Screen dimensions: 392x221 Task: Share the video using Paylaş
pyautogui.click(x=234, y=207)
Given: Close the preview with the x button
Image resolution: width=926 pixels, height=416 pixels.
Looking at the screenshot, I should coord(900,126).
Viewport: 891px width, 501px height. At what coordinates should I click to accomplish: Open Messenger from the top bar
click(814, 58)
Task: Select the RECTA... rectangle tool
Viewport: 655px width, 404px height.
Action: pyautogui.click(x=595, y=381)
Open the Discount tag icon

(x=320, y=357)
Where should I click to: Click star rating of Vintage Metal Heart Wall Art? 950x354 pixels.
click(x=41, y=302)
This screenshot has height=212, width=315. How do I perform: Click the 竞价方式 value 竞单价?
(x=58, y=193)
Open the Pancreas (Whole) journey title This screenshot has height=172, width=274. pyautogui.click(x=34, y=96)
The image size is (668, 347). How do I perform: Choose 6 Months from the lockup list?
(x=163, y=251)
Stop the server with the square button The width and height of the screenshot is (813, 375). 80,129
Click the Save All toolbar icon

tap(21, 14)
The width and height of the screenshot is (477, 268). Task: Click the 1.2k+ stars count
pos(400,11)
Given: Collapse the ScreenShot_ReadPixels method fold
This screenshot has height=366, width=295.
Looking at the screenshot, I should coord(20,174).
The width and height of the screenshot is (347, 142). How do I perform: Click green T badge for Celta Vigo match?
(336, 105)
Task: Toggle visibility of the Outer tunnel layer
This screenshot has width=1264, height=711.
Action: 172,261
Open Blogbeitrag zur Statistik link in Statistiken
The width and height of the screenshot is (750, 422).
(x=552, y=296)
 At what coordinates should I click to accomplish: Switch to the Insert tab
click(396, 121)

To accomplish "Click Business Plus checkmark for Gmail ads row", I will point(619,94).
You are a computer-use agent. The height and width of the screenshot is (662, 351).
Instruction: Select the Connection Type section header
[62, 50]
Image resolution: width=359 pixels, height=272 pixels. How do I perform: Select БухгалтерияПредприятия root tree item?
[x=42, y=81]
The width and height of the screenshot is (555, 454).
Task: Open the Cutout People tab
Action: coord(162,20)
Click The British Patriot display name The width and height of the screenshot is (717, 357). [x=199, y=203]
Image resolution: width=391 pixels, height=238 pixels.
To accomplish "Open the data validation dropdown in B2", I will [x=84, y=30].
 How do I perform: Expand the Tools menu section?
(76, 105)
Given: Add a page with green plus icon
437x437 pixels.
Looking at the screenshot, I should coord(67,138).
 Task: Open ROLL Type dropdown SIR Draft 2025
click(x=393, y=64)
----------------
Which lines belong in the answer? Exactly those from the first line of the entries through the line holding "You are a computer-use", inclusive, copied unchanged.

Solved exercise »
Screen dimensions: 392x221 Task: Share the video using Paylaş
pyautogui.click(x=234, y=207)
Given: Close the preview with the x button
Image resolution: width=926 pixels, height=416 pixels.
Looking at the screenshot, I should coord(900,126).
Viewport: 891px width, 501px height. At what coordinates should I click to accomplish: Open Messenger from the top bar
click(814, 58)
Task: Select the RECTA... rectangle tool
Viewport: 655px width, 404px height.
Action: pyautogui.click(x=595, y=381)
Open the Discount tag icon

(x=320, y=357)
Where should I click to: Click star rating of Vintage Metal Heart Wall Art? 950x354 pixels.
click(x=41, y=302)
This screenshot has height=212, width=315. How do I perform: Click the 竞价方式 value 竞单价?
(x=58, y=193)
Open the Pancreas (Whole) journey title This screenshot has height=172, width=274. pyautogui.click(x=34, y=96)
The image size is (668, 347). How do I perform: Choose 6 Months from the lockup list?
(x=163, y=251)
Stop the server with the square button The width and height of the screenshot is (813, 375). 80,129
Click the Save All toolbar icon

tap(21, 14)
The width and height of the screenshot is (477, 268). Task: Click the 1.2k+ stars count
pos(400,11)
Given: Collapse the ScreenShot_ReadPixels method fold
This screenshot has height=366, width=295.
Looking at the screenshot, I should coord(20,174).
The width and height of the screenshot is (347, 142). How do I perform: Click green T badge for Celta Vigo match?
(336, 105)
Task: Toggle visibility of the Outer tunnel layer
This screenshot has width=1264, height=711.
Action: 172,261
Open Blogbeitrag zur Statistik link in Statistiken
The width and height of the screenshot is (750, 422).
(x=552, y=296)
 At what coordinates should I click to accomplish: Switch to the Insert tab
click(396, 121)

To accomplish "Click Business Plus checkmark for Gmail ads row", I will point(619,94).
You are a computer-use agent. The height and width of the screenshot is (662, 351).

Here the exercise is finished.